Les choses finiraient fort mal sans doute, si Rodolphe n'avait pour ami un jeune peintre, Montbrisson, qui arrive fort dépenaillé au premier acte, mais qui est un garçon de belle humeur et de talent. Rodolphe l'installe chez lui. C'est encore le nid des autres, habité seulement par un oiseau qui paye son gîte en égayant ses hôtes et en veillant sur leur bonheur. A la fin, quand Montbrisson reparaît, il s'est réconcilié avec son père et il n'a qu'un mot à dire pour confondre la prétendue comtesse de Villetaneuse, dont il vient d'apprendre l'histoire. Ai-je besoin d'ajouter que cet excellent Montbrisson épouse une soeur de Rodolphe, que les auteurs ont mise là tout exprès? Je n'ai pas parlé non plus d'un certain Ducluzeau, un vieil ami de Désirée, qui pille aussi le nid des autres d'une façon impudente.
Il paraît que cette comédie, qui au fond n'est qu'un drame avorté, est une histoire tristement vraie, dont tout Paris s'est occupé autrefois. Et, à ce propos, M. Francisque Sarcey, le critique si écouté du Temps, faisait remarquer combien cette histoire portée au théâtre est devenue pauvre d'allures et même invraisemblable dans les détails. Sa remarque est fort juste, en apparence. Pendant les trois actes, j'ai été blessé par un je ne sais quoi, par des sous-entendus qui m'échappaient et qui m'empêchaient de comprendre nettement la pièce. Ainsi, je ne m'expliquais pas du tout l'empire que Désirée exerce sur Mathilde. Comment se fait-il que cette Mathilde, dont les auteurs font une charmante créature, puisse quitter de la sorte un mari qu'elle adore, pour suivre une amie et lui obéir en toutes choses? Évidemment, cela n'est ni logique ni acceptable. Et M. Sarcey part de là pour laisser entendre que, toutes les fois qu'on porte la vérité telle quelle sur les planches, elle y paraît forcément absurde.

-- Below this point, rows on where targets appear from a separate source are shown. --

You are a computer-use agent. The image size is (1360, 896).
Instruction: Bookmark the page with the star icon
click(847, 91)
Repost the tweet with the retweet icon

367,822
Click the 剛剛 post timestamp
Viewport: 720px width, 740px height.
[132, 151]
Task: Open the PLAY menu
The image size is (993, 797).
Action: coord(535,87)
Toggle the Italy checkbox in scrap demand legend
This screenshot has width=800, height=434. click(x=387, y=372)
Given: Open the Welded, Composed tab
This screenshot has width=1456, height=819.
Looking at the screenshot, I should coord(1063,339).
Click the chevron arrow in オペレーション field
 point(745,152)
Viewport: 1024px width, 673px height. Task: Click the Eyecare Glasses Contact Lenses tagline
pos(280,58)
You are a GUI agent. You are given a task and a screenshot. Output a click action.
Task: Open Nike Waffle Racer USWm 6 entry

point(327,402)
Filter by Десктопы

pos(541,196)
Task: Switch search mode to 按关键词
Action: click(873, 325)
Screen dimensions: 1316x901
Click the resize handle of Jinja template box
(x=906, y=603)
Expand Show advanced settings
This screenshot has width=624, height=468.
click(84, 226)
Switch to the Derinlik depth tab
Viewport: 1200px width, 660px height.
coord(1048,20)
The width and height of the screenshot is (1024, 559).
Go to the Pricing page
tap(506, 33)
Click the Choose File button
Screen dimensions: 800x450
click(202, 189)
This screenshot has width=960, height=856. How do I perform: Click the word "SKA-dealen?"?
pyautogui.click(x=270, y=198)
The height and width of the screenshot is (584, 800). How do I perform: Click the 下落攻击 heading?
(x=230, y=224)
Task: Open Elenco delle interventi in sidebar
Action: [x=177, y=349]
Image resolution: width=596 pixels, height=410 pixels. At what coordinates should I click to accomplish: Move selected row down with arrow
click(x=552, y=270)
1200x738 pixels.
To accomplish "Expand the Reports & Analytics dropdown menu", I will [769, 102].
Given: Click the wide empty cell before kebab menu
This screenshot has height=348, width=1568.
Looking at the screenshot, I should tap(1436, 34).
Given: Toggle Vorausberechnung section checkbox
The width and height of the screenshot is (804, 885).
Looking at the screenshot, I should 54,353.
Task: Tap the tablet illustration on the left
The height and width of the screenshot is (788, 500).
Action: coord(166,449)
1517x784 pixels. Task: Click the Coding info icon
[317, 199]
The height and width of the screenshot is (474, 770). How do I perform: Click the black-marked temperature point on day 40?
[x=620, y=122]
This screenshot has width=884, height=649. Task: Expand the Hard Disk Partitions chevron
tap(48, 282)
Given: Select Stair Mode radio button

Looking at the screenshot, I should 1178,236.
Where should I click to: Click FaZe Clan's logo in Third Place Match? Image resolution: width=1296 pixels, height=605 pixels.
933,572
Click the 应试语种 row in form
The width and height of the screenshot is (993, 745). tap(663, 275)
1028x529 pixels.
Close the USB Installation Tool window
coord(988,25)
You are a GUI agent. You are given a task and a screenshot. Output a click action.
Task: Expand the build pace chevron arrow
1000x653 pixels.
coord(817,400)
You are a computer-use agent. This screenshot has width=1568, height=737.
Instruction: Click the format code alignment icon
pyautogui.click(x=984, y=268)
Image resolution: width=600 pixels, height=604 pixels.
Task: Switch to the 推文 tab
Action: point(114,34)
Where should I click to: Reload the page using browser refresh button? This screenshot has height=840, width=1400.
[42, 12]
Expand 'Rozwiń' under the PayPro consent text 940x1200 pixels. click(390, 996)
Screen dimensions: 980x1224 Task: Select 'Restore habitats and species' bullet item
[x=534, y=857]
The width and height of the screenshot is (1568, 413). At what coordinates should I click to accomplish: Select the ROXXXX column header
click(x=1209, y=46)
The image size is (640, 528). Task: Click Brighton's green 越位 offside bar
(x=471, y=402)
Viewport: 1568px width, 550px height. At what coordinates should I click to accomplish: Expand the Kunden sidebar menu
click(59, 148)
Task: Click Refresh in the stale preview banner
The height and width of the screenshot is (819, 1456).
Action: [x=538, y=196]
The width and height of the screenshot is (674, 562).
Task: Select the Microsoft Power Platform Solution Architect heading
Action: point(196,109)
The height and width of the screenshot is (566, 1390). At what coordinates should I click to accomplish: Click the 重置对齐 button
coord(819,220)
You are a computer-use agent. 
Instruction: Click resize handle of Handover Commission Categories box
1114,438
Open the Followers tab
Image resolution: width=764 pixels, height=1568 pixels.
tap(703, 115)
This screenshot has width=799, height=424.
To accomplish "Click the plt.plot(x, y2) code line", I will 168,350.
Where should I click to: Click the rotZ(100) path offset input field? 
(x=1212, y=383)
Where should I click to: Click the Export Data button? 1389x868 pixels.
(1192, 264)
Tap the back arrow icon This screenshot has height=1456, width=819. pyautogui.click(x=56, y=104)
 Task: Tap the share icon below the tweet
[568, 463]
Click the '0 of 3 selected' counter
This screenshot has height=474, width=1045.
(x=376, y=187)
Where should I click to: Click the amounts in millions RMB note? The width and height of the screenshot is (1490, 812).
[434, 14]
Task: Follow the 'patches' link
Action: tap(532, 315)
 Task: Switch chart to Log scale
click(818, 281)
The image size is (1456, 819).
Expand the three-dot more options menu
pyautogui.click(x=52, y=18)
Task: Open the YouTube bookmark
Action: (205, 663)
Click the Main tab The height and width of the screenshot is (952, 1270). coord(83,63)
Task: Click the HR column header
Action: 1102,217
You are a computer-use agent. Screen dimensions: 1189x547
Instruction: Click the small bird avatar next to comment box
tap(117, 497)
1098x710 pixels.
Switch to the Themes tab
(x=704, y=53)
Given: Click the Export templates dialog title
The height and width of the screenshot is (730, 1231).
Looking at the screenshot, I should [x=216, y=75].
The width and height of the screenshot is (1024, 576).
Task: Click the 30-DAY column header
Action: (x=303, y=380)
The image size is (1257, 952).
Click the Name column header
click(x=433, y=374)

La conclusion est inattendue, car je soupçonne au contraire que si, dans le Nid des autres, la situation paraît fausse, c'est que les auteurs n'ont point osé la mettre au théâtre dans sa monstrueuse vérité. Tout cela est si délicat que je ne saurais même insister. Il n'y a qu'une débauche qui puisse donner à Désirée son empire sur Mathilde. Dès lors, on comprend tout, et le drame qui s'ouvre est d'une grandeur abominable. Sans doute, c'était un sujet impossible. Seulement, qu'on ne vienne pas dire, en s'appuyant sur cet exemple, que la vérité exacte est absurde sur les planches; car ici, loin d'avoir reproduit la vérité exacte, les auteurs ont dû l'amputer violemment, la réduire à une fable inoffensive et peu intelligible. Imaginez certaines comédies d'Aristophane arrangées pour un public parisien.